Forward-rate agreements, used to speculate on borrowing costs, show the market predicting at least a 25 basis-point reduction in Poland’s benchmark by October, the most in a year, according to data compiled by Bloomberg. The extra yield investors demand to hold the nation’s two-year notes instead of equivalent German debt fell last week to the least since September 2008.
The central bank, which opened the door to lower rates in June when Governor Marek Belka said the chance of monetary easing “isn’t zero,” may have cooled on the idea. Just two of the seven policy makers who have spoken since the July 2 meeting want to reduce rates from the record-low 2.5 percent, with others saying they expect inflation to return following a period of falling prices amid an economic recovery.
“Traders appear to believe the data would confirm that growth is slowing and deflation will be prolonged,” Jaroslaw Janecki, chief economist for Poland at Societe Generale SA in Warsaw, said by phone yesterday. “That would force policy makers to adjust their rhetoric in favor of easing.”
While the central bank dropped wording in a statement from its last meeting that it would leave borrowing costs unchanged through September, most policy makers favor keep rates on hold, saying the economy is strong.
Inflation, which rose to 0.3 percent in June and has remained below the central bank’s 2.5 percent target for 19 months, will temporarily dip below zero in the coming months, they said. Belka told reporters after the meeting “all possible steps” could be expected in coming months, depending on the economy.
Policy makers would run the risk of “conducting pro-cyclical policy” by cutting rates now, Andrzej Bratkowski, one of the 10 Monetary Policy Council members, said yesterday. Ultra-slow inflation or even deflation in the summer months shouldn’t be an argument to reduce rates, Anna Zielinska-Glebocka, another council member, said in an interview published today.
While price growth will stay under the central bank’s target through the end of 2016, economic growth will exceed 3 percent, according to its staff’s projection for three years. An inflow of funds from the European Union should give the economy a boost, Belka said on TOK FM radio last week.
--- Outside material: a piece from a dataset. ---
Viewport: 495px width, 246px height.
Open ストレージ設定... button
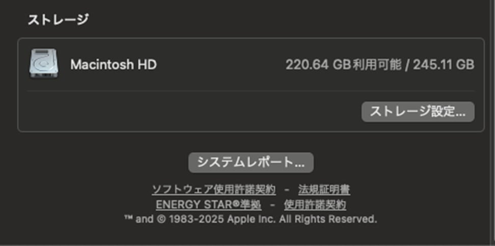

“The economy is likely to have slowed in the second quarter compared with the first, but even despite this, growth remains relatively strong,” Piotr Kalisz, an economist at Citigroup Inc. in Warsaw, said in an e-mailed note. “This is hardly an argument that could change the views of Polish central bankers and justify rate cuts.”
The zloty slipped less than 0.1 percent to 4.1406 per euro at 2:24 p.m. in Warsaw, leaving it 0.5 percent stronger since the end of March.
Further gains in the currency below 4 and a slowdown in growth to around 3 percent in the second quarter may lead to a rate cut, according to Krzysztof Madej at Altus TFI SA mutual fund in Warsaw.
Among the signs that the economy may be losing steam was a decline in purchasing managers’ index for Polish manufacturing for a fourth month in June. Industrial production rose the least in four months in May. The economy probably expanded 3.3 percent in the second quarter, down from a two-year high of 3.4 percent in the previous period, according to a Bloomberg survey.
The pace of growth in the coming years will “moderate” and that should prompt policy makers to discuss a quarter-point rate cut at their next meeting in September, Elzbieta Chojna-Duch, another council member, said on TVN24 BiS on July 8.
“Inflation is no longer the No. 1 topic,” Altus TFI’s Madej, who helps manage $1 billion as head of fixed-income assets, said in an interview July 8. “That’s been priced in already. Investors are now focused on how growth will perform.”